Disclaimer: Judge not, that ye be not judged. He that is without sin among you, let him first cast a stone. Fiction can be that way sometimes. Any similarities to persons living or dead is purely conincidental & should not be taken or misconstrued as such. Anyone who thinks otherwise, can probably be convicted by their own conscience.

It’s been a long hot summer here on Devil’s Island, but we’ve begun to see some relief. Even as the executions have subsided and the suicide rate is down, there are still few other problems existing, such as the continual gang-banger waltz patrols that have been stepped up and the consist breakdown of the “Electronic Eye” that watches all occupants of Devil’s Island morning, noon and night.

If the “Electronic Eye” had been working properly, it might have caught Broadcast Betty recently in the act of snooping around in the wee hours of the morning flipping on & off light switches in empty workrooms and inspecting them, as if she were looking for something, perhaps bits of scrap paper to broadcast with.

It must be noted that nothing is ever kept in secrecy for long here on Devil’s Island. In the last few weeks we’ve had 27 illegal raids, including two separate visits from the Federal Bureau of Investigation & the Central Intelligence Agency. In other words; someone’s been giving away the store.

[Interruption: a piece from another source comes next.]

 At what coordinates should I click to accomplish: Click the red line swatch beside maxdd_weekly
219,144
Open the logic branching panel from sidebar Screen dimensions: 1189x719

Around the prisoner rumor mill, the word among prisoners is that a spy is loose on Devil’s Island. Not just one spy, not just two spies, not just three spies, not just four spies, but several spies. But back to the matter at hand; what to do one would think, right? Well, Upper Prison Brass has experience in this field and has much better methods of learning how to budget their finances and spend their money wisely, which is why they’ve decided to use “in-house plants” in place of their costly “Electronic Eye,” as they are just way too busy to monitor potentially harmless situations.

Let’s start with “Makeshift Mark,” never seen, but always heard. Makeshift Mark usually makes it a little too obvious when the situation presents itself, and only speaks when spoken to, sort of like a computerized robot.

Then there are The Teeter-Tauter Teething Twittering Twins (T5 for short), who make the Fraternal Goon Twins seem like saints! Often T5 's only purpose is to sabotage & pilfer any form of menial task performed by Roger Dogma. Roger Dogma, a very gentle & caring soul is often targeted by T5 more so than any other set of twins here on Devil’s Island, including the wild & wicked Sorcerer Sisters, The Barnaby Boys, The Tommy-Gun Twosome and of course, The Fraternal Goon Twins.

Why is Roger Dogma taken advantage of so much, you ask? Because on the surface he seems so innocent & pure and what more could a set of twins like T5 want, but to bend, shape & mold an innocent mind? And if T5 doesn’t get what they want from him, then off they go and put him through the mental torture techniques maze and apply the pressure. Surely Roger Dogma will give them what they want!

T5 were former crime-fighters equivalent to Starsky & Hutch in the outside world before Upper Prison Brass brought them into Devil's Island as part of a sweeping reform movement implemented by Upper Prison Brass that up until now has been virtually swept under the rug.

Along with T5, there comes the strange religious fanatic Priestess Paulette, one of Devil’s Island’s roving spiritual marms, who along with Matterhorn Melissa, plus Brimstone Bettina among others who have organized what is considered a secret, yet holy religious cult here on Devil’s Island, that target the weak & feeble-minded.

Even though these religious ladies appear sweet and loving on the surface, they are sneaky & fiendish underneath it all and will stop at nothing to reign supreme to their salvation, just as long as the price is right for the righteous rewards that await them once they have confessed sins to The Holy Father. What this group entails however, must wait for another time. Finally, there’s Dance-Man Darryl who if for no other reason enjoys stirring the dirt just for the fun of it, even if the results end in chaos.

But we are here on Devil’s Island, right? And things tend to go wrong around here more than it is realized, even if the intentions are purely innocent. So strong we remain. So silent is the expense of plants between the bedbugs.